Zhihu is the leading UGC platform in China, but it is so popular that many other comprehensive platforms are ignored. So what are the other platforms?
Take Jianshu for example, this is a comprehensive platform similar to Zhihu, but because there is no such meme as “people in the United States, just off the plane”, it has been gradually forgotten by people…..
Who are the best users of Jane Book? How many big Vs have tens of thousands of followers and likes? Which articles are read the most? What are the most popular columns among users?
1. Access to data
We have to say that the data must be crawled in Python. We can find the data that we want to crawl, and we can go anywhere in the code
Because of official data protection and restrictions, only 900 followers of a single user (as well as fans) and the first 1,900 or so articles can be accessed. After 2-3 layers of data crawling, a total of 261,277 pieces of user information were obtained, including user name, home page URL, whether it is a signed author, number of fans, number of likes, number of followers, number of articles, total word count and so on.
Meanwhile, according to the descending order of the number of likes received by the 1916 articles, it can be seen that the number of likes received by the first article is 17,076; At the bottom of the list was 488. Thus, the most popular articles in Jane’s book may already be available (they’re not).
Ii. BI analysis
In general, once you’ve done the math in Python, it’s time to visualize the data.

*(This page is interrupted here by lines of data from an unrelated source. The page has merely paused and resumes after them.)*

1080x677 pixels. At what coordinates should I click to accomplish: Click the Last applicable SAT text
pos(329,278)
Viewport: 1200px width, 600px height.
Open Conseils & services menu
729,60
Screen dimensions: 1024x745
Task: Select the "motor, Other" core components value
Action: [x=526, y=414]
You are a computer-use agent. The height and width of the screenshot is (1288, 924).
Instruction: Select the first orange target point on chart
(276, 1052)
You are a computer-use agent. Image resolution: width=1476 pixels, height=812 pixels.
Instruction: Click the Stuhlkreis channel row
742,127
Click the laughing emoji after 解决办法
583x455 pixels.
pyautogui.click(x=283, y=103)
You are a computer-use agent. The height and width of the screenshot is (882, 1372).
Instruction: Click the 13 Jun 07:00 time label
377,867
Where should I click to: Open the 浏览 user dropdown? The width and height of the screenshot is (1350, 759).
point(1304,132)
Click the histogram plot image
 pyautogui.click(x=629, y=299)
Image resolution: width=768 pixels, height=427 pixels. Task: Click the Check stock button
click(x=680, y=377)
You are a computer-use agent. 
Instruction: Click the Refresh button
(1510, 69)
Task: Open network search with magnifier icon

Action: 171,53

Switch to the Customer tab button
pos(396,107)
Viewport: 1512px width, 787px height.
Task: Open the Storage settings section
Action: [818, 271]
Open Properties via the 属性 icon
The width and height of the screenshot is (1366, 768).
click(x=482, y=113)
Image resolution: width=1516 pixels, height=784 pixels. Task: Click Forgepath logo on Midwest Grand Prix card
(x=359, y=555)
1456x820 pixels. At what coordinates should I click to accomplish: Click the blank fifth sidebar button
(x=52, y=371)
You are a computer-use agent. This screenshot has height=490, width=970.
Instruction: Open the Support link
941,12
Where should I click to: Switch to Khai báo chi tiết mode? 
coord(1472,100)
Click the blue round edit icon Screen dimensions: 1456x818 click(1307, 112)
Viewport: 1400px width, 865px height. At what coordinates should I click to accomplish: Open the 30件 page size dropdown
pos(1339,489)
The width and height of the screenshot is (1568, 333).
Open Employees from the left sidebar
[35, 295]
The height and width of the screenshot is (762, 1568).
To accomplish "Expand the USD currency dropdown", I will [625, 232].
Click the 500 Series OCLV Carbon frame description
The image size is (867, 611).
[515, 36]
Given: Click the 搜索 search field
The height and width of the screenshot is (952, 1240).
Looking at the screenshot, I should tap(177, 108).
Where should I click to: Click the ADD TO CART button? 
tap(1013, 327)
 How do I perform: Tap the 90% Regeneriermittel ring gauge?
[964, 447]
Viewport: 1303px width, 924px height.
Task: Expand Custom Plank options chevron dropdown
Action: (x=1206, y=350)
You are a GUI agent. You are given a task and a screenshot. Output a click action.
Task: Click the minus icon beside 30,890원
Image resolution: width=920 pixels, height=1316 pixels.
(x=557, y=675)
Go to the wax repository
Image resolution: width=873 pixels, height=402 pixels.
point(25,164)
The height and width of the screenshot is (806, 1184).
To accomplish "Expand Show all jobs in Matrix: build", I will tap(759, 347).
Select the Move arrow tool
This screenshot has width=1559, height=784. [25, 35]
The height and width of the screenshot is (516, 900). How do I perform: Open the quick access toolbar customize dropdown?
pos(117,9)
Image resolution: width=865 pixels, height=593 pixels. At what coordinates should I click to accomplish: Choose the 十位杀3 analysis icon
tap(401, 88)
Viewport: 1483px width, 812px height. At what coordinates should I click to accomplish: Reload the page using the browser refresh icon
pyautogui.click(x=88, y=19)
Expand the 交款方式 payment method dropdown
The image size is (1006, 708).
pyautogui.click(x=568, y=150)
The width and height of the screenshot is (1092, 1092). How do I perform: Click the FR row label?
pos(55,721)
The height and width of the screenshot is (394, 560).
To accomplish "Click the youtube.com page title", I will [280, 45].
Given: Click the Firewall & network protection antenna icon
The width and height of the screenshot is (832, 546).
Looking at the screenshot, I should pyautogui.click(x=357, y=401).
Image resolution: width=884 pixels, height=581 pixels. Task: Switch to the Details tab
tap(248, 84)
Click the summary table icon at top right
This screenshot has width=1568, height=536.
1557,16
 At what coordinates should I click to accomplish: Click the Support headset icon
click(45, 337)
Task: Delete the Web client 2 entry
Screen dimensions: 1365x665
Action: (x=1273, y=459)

When it comes to data visualization, it can be said that a hundred flowers bloom together, and a dazzling array of third-party libraries emerged in the front-end sector: Highcharts, Echarts, Chart.js, d3.js and so on. But change is the same thing: good code knowledge is required, and these products aren’t really open source.
So what’s the solution for people like us who don’t know how to code?
That’s what I’m talking about today, BI, or business intelligence. Baidu search BI, feel content spread all over the ground, let a person feel confused. In fact, BI really does very little, but there are still some excellent products at home and abroad.
Foreign representative is Tableau, 15.7 billion dollars was acquired, enough to show its strong, but for domestic, it does not apply:
- Based on data query tools, real-time data analysis function is still lacking
- The price is very expensive (local tycoons detour), are agents so the after-sales service is very poor
- There is no back-end data warehouse itself, claiming that it is in-memory BI, but it has very high requirements for hardware when it is actually used. For the analysis of over ten million pieces of data, other ETL tools must be used to process the data before front-end analysis
- Unable to support Chinese complex tables
Therefore, I chose FineBI, a domestic BI product, which is an enterprise-level data analysis software. The most important thing is that its personal version is free.
The advantages are as follows:
- Automatic modeling, simple modeling, model flexibility is very strong
- Rich visualization and front-end analysis operations, visualization of data drilling, data slicing, data rotation and other multidimensional analysis operations
- Built-in ETL, real-time data analysis, and rapid processing of big data
Data visualization
As mentioned above, FineBI is an enterprise-level data analysis software, but it is free for individuals. At the same time, FineBI supports multiple forms of data sources, different connection modes, data processing is completely stress-free.
Once I’ve finished and activated it, I insert the data that Python crawled out into FineBI and have fun with the analysis.
1. Analysis of contracted authors
Since it is a “we media” platform, the purpose of the writer inside is to become a signed author. Of these 26w+ quality users, a total of 126 have the “signed author” label on their home pages.
This proportion can be said to be very small, but also from the side of the book to show how strict the requirements of the author.
A total of 69 authors contributed five or more popular articles by themselves, which shows that writing is not easy.
2. Users’ fans
This is a pyramid-like analysis chart. Among the 26W + users, there are 5 people with more than 10W + fans, all of whom are one in ten thousand. The number of other gradients can be seen in the chart, no further details. It is worth mentioning that the number of fans in the range of 10-100 accounts for the largest proportion of 40.38%, rather than 0 or 1 fans, which further indicates that the data collected in this time is relatively high quality.
3. 24-hour analysis of popular articles
11 o ‘clock is the most articles, I feel very strange, as a small transparent like to publish articles in the evening, originally thought that the evening is the good time for creation ah, 11 o ‘clock already belongs to the meal, is it the morning to concentrate on creation, the plan of the day is in the morning, will the day’s writing tasks completed early, a relaxed? And then 24 hours a day someone posts and it becomes hot.
4. Reading, liking and commenting
The popularity of an article is directly reflected in the number of likes and comments, which is true from the graph.
The original link: sail soft software www.toutiao.com/a6782840504…
Wenyuan network, only for the use of learning, such as infringement, contact deletion. Follow wechat official account: Python Circle, get Python foundation, crawler, framework, data analysis, machine learning and other materials.